Single by Bonnie Tyler

from the album Angel Heart
- Released: September 1992
- Genre: Soft rock
- Length: 3:52
- Label: Hansa
- Songwriter: Dieter Bohlen
- Producer: Dieter Bohlen

Bonnie Tyler singles chronology
| "The Desert Is in Your Heart" (1992) | "Fools Lullaby" (1992) | "Call Me" (1992) |

Music video
- "Fools Lullaby" on YouTube

= Fools Lullaby =

"Fools Lullaby" is a song recorded by Welsh singer Bonnie Tyler for her ninth studio album, Angel Heart (1992). It was released by Hansa Records as the lead single from the album, written by Tyler's at-the-time producer, Dieter Bohlen. The single was most successful in Norway where it peaked at number six.

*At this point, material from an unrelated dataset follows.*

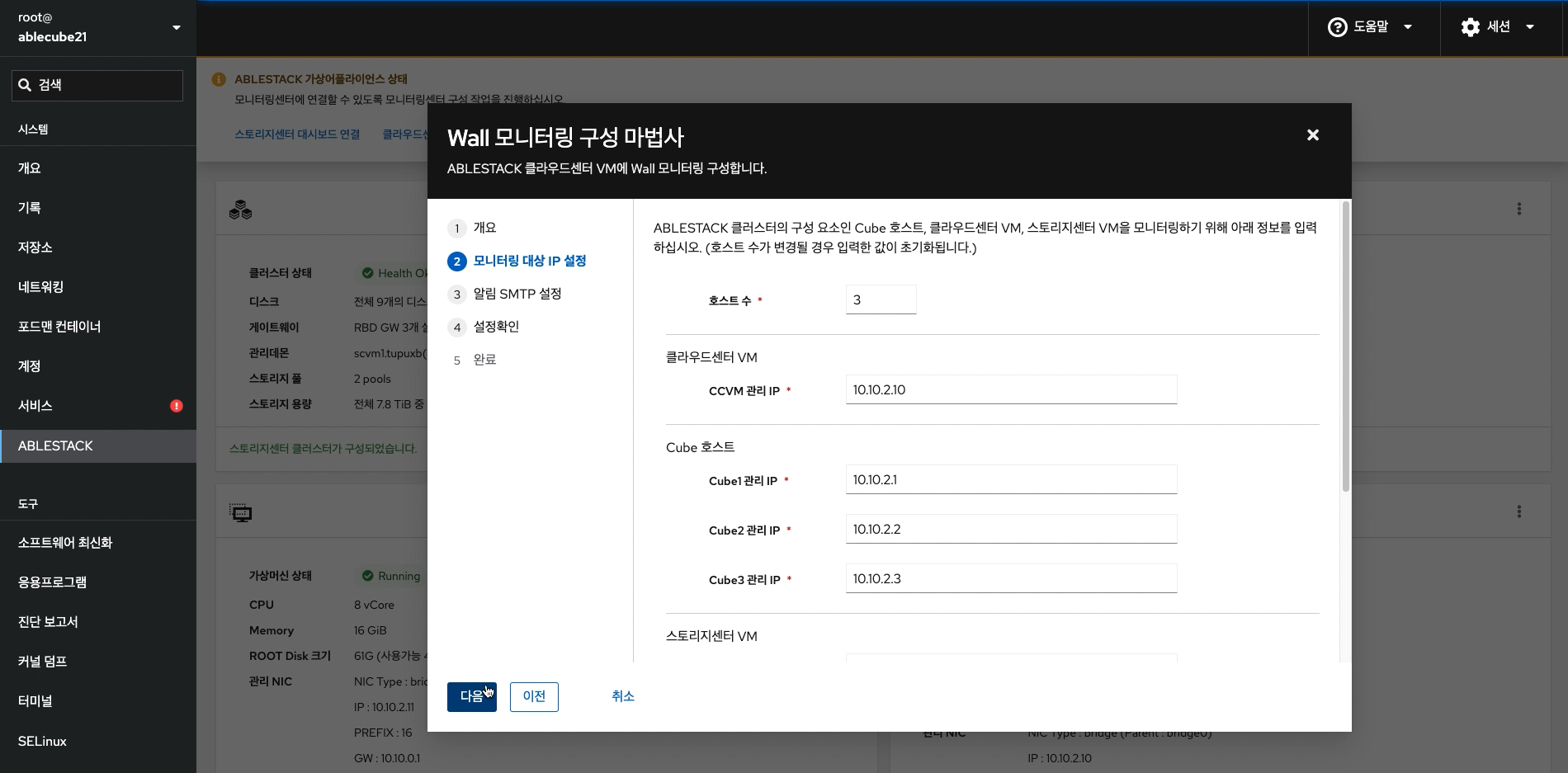Click 취소 to cancel the wizard
Viewport: 1568px width, 773px height.
(x=622, y=697)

The lyrics depict Tyler asking her ex-lover to rekindle their relationship.

==Critical reception==
Charlotte Dillon from AllMusic highlighted "Fools Lullaby" as a "top-notch track" in a review of Tyler's album Angel Heart.

==Chart performance==
"Fools Lullaby" gave Tyler her eighth top ten hit in Norway. The song debuted on the Norwegian Singles Chart at number eight, rising to its peak at number six in the following week, and spent a total of five weeks on the chart.

In Austria, "Fools Lullaby" debuted at number 27, peaking at number 17 and spent a total of twelve weeks on the chart.

==Live performances==
Tyler performed "Fools Lullaby" on various European television shows, including Casino, Peter's Pop Show and Le monde est à vous.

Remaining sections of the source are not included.